Рыжий еврей-корчмарь, низко кланяясь, объяснил, что пикник происходит на берегу, и побежал, чтобы указать дорогу. Заремба захватил с собой Сташека, который с вожделением косился на бутылки, стоявшие перед игроками.

Не успели они выйти на узкую лесную тропинку, довольно круто спускавшуюся к Неману, как до них донеслись звуки флейты и пения. Компания, как оказалось, расположилась тотчас же за лесом, на большой поляне, покрытой сочной травой и поросшей редко стоящими дубами. Неман блестел внизу сизой извивающейся лентой, по которой кое-где белели большие полотнища парусов. Час был тихий, вечерний, солнце висело уже низко над лесом, и от дубов стлались длинные тени, а воздух, пропитанный росистым ароматом согретых за день лесов, был полон туманов, стлавшихся по долинам сизоватыми вуалями.

В этой упоительной тишине, под опрокинутым чистейшим куполом неба, раздавался хор прелестных девичьих голосов и лился серебристым каскадом под аккомпанемент флейт и отдаленного замирающего благовеста.

Вот и дождь, моя пастушка,

Подгоняй своих барашков,

Поспешим, моя пастушка,

Поскорее в мой шалаш! —

пели нежные голоса по-французски. Посредине поляны выстроился хор и, раскачиваясь ритмически в такт песне, словно гряда цветов под дуновением ветра, повторял припев. Тереня же, стоя впереди, отбивала такт тросточкой и запевала высоким приятным голоском.

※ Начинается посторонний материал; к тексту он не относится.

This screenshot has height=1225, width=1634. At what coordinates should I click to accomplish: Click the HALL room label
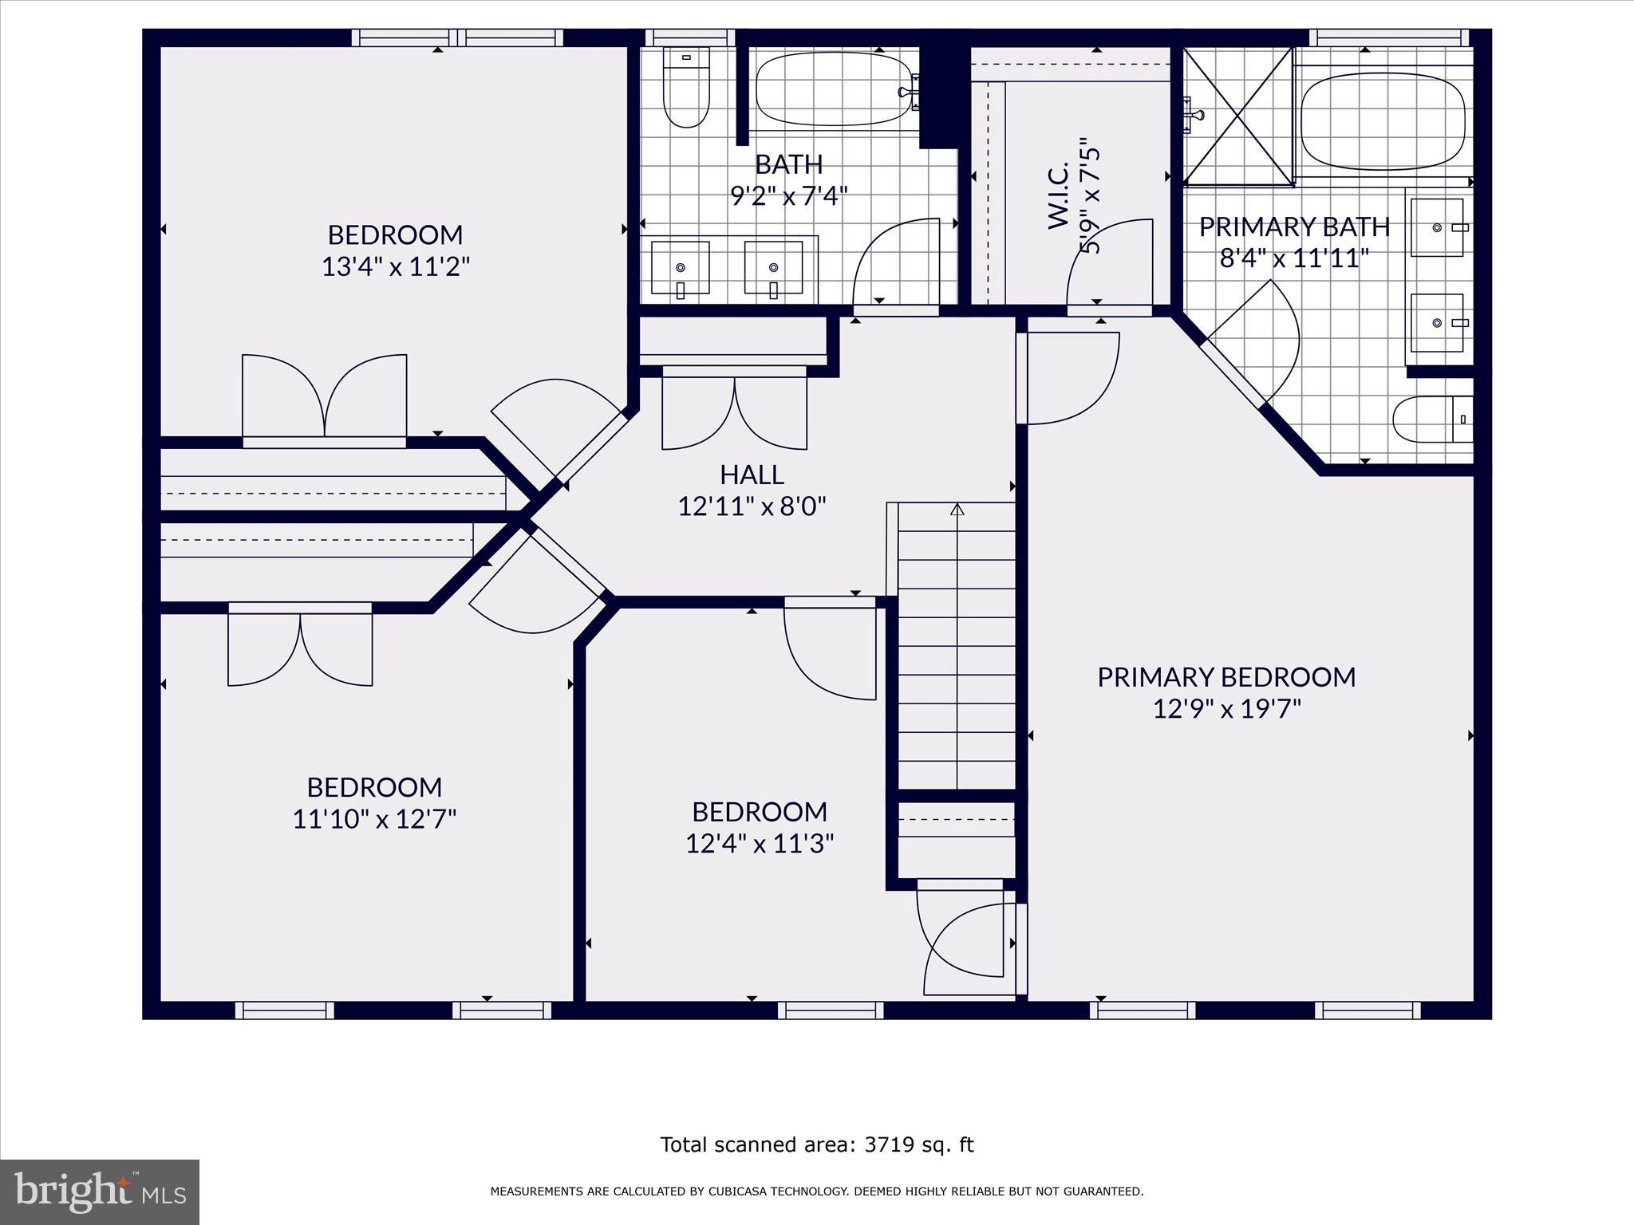click(x=752, y=475)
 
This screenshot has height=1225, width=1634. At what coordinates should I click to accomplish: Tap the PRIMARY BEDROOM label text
click(x=1226, y=677)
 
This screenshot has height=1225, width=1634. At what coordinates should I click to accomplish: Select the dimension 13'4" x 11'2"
click(x=396, y=266)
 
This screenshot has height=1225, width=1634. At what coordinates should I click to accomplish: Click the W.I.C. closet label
click(x=1058, y=196)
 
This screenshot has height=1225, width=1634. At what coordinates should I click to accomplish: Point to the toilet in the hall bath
click(x=686, y=89)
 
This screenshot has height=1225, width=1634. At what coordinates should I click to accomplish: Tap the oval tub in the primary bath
click(x=1383, y=123)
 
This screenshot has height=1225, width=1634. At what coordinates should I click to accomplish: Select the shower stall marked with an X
click(x=1237, y=116)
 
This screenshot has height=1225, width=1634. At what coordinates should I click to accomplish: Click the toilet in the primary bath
click(x=1431, y=419)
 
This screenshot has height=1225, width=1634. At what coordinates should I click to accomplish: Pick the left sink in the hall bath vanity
click(x=681, y=268)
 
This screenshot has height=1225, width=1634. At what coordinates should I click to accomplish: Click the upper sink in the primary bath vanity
click(x=1438, y=228)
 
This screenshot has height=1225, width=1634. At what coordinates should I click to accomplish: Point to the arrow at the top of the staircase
click(x=957, y=509)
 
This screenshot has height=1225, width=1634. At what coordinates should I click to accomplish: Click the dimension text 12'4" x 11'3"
click(x=760, y=844)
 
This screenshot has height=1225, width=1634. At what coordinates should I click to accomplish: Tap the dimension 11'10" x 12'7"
click(x=374, y=819)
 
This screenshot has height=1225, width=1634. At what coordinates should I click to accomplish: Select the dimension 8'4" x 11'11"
click(x=1294, y=259)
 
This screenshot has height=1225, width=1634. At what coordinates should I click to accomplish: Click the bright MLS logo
click(x=100, y=1192)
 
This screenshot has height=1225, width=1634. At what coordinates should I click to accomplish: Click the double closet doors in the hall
click(x=734, y=411)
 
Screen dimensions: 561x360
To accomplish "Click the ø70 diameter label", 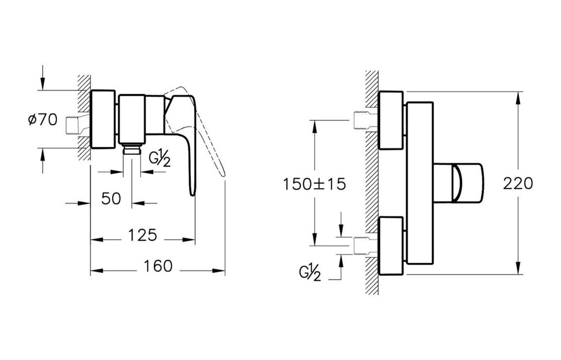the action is click(x=43, y=119).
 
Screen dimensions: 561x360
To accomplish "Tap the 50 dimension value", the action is click(x=111, y=199).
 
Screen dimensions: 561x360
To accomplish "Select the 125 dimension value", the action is click(x=142, y=235).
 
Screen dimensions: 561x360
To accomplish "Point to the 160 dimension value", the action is click(x=158, y=266).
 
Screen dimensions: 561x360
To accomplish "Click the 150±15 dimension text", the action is click(x=315, y=184).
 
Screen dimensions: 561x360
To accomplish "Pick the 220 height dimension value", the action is click(x=518, y=184).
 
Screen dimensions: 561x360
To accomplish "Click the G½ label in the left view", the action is click(x=159, y=159).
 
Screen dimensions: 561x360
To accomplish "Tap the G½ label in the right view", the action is click(x=310, y=274).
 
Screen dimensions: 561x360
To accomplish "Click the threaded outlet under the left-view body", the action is click(x=132, y=149).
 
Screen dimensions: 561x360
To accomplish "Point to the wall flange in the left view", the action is click(x=103, y=119).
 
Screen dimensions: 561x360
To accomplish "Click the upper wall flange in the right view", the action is click(x=391, y=120).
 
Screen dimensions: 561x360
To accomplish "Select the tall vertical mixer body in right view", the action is click(x=420, y=183).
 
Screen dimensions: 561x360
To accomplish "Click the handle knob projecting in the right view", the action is click(x=458, y=183).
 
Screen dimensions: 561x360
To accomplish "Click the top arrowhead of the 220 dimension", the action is click(x=518, y=98).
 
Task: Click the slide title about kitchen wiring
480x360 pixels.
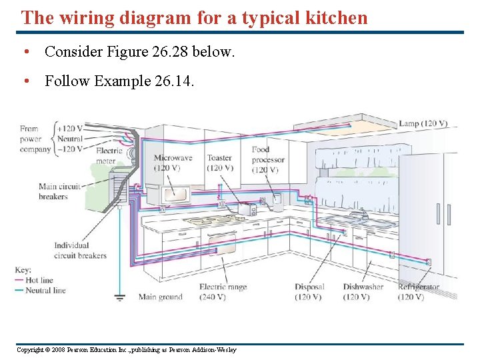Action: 194,17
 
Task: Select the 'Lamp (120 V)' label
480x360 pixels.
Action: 423,124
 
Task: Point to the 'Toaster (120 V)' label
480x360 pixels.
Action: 219,163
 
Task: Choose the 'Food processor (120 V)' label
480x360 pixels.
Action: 268,160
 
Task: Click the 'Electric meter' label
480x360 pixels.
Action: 109,155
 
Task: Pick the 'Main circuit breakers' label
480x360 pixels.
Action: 59,191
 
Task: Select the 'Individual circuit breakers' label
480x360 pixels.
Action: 80,251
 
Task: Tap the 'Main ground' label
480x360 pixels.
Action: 160,297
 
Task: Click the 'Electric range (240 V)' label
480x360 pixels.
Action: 223,292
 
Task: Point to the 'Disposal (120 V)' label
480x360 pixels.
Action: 309,292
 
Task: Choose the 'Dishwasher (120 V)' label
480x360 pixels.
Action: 363,292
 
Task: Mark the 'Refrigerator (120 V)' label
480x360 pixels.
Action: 418,292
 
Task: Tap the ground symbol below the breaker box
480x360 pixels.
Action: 120,297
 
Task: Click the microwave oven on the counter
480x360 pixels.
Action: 175,193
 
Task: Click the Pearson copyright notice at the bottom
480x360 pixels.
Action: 126,350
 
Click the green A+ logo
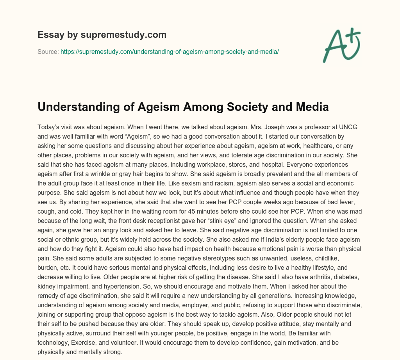[x=341, y=44]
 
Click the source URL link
[x=170, y=52]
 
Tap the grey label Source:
[x=48, y=52]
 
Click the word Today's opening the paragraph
[x=48, y=127]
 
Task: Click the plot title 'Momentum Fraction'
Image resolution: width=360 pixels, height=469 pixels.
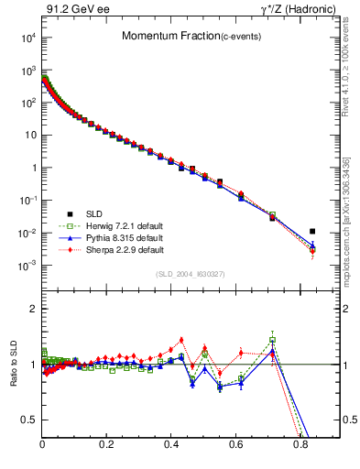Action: (x=160, y=36)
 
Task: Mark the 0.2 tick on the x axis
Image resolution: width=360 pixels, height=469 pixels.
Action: (x=107, y=446)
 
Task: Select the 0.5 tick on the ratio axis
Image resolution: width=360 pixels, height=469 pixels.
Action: (x=30, y=420)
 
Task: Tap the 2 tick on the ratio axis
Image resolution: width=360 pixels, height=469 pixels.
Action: (x=35, y=309)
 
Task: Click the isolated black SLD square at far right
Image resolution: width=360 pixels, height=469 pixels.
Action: (x=312, y=232)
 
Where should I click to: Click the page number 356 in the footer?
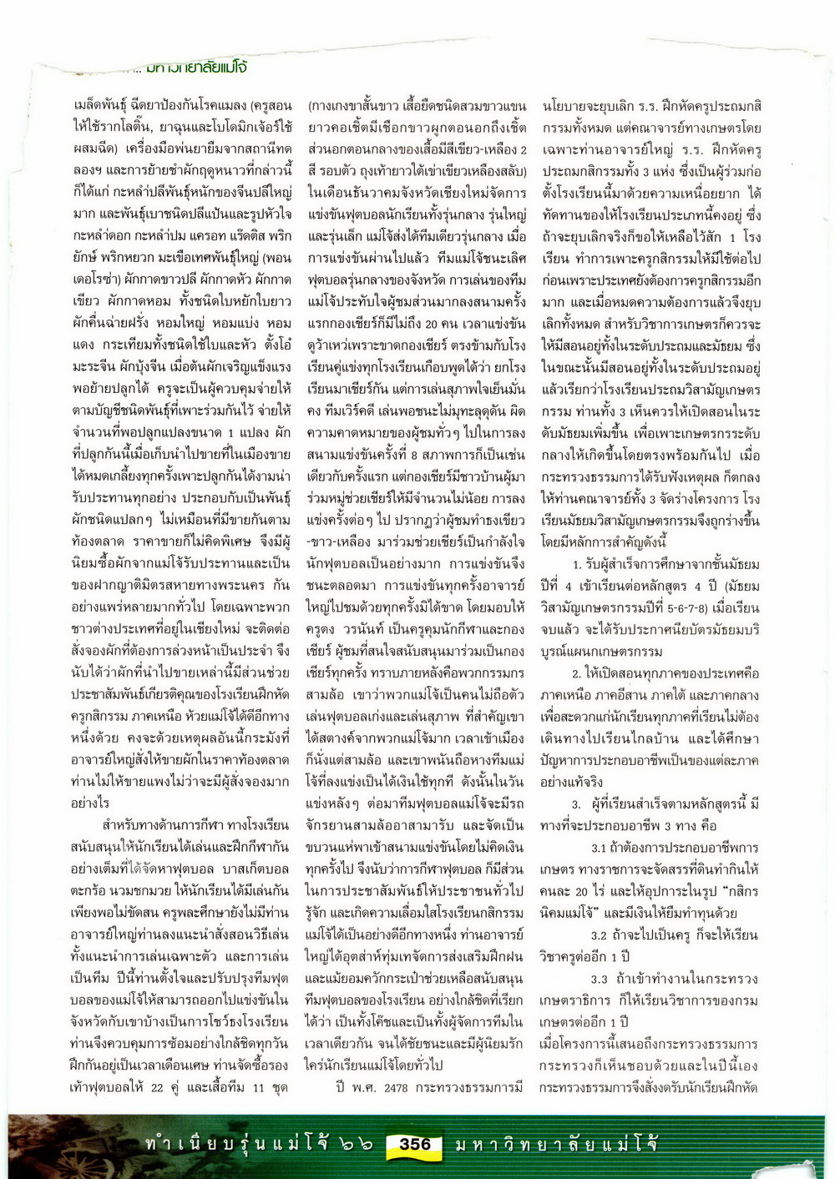point(414,1144)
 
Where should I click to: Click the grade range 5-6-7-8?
point(683,608)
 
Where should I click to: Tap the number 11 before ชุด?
point(259,1087)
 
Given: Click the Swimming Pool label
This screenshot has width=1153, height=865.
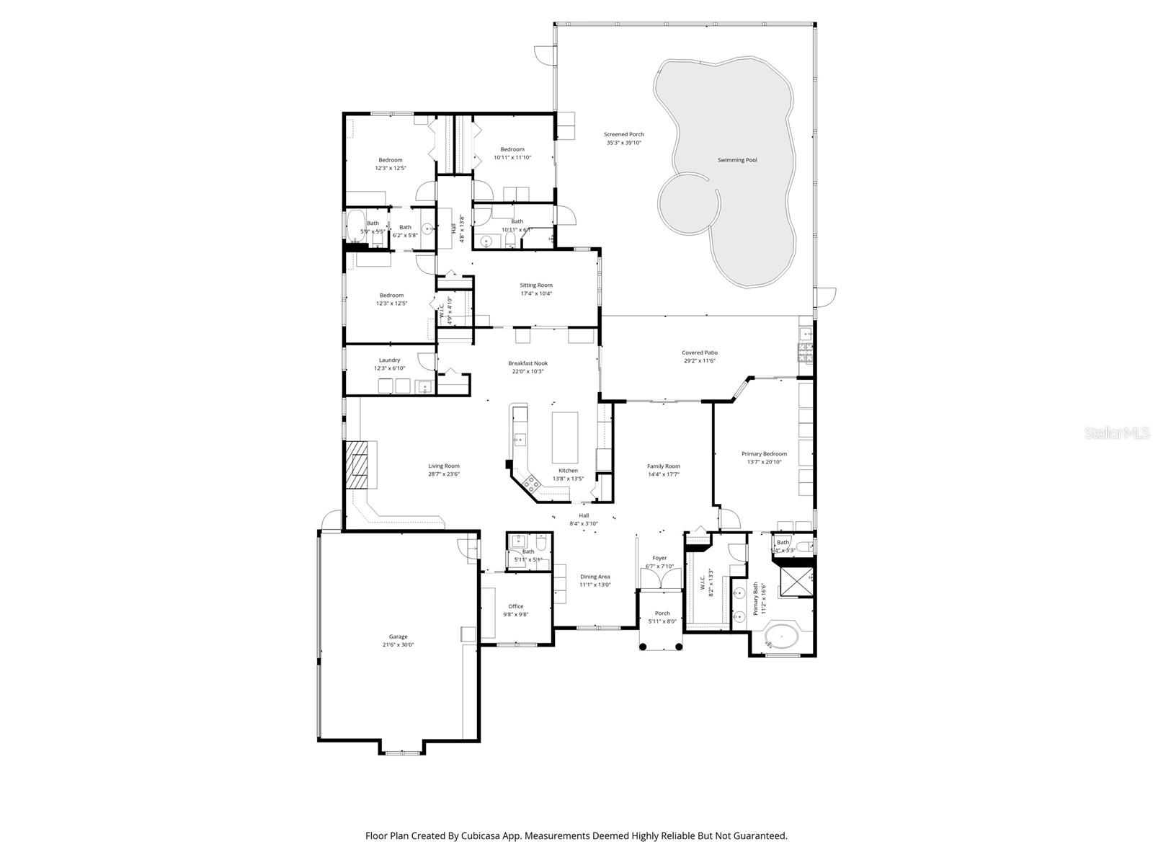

Все девушки были одеты пастушками в светлые короткие юбочки, опоясанные шарфами, в большие соломенные шляпы, подвязанные под подбородком. В руках у всех были высокие камышовые тросточки, украшенные пучками лент, а через плечо висели позолоченные корзиночки.

Музыканты, скрытые где-то в кустах, так что видны были только их головы, украшенные венками из цветов, играли на флейтах и дудочках.

Заремба, увлеченный необычайным зрелищем, поспешил к ним, но его остановил и заставил вернуться голос Изы.

— Я ждала! — шепнула она нежно, указывая ему место рядом с собой.

Он с радостью сел на указанное место. Несколько пар нарядных дам и блестящих кавалеров, точно вырезанных из последних парижских гравюр, бродили кругом, тихо перешептываясь. Кое-где нежные Селадоны растягивались на траве у ног своих Астрей, восседавших на ковриках и подушках. Влюбленные парочки разгуливали по периферии большого круга, лукавыми зигзагами метя в недалекие кусты. Некоторые играли в какие-то шумные игры. Другие пробовали танцевать. У большинства же лица были усталые, движения сонные и взгляды тоскливые. Тщетно оркестр наигрывал веселые, иногда залихватские танцы и плавные менуэты, лакеи в белых ворсистых ливреях неутомимо разносили сладкие вина и ликеры, и очаровательные хозяйки старались оживить тоскливый пикник, — скуки не удавалось разогнать.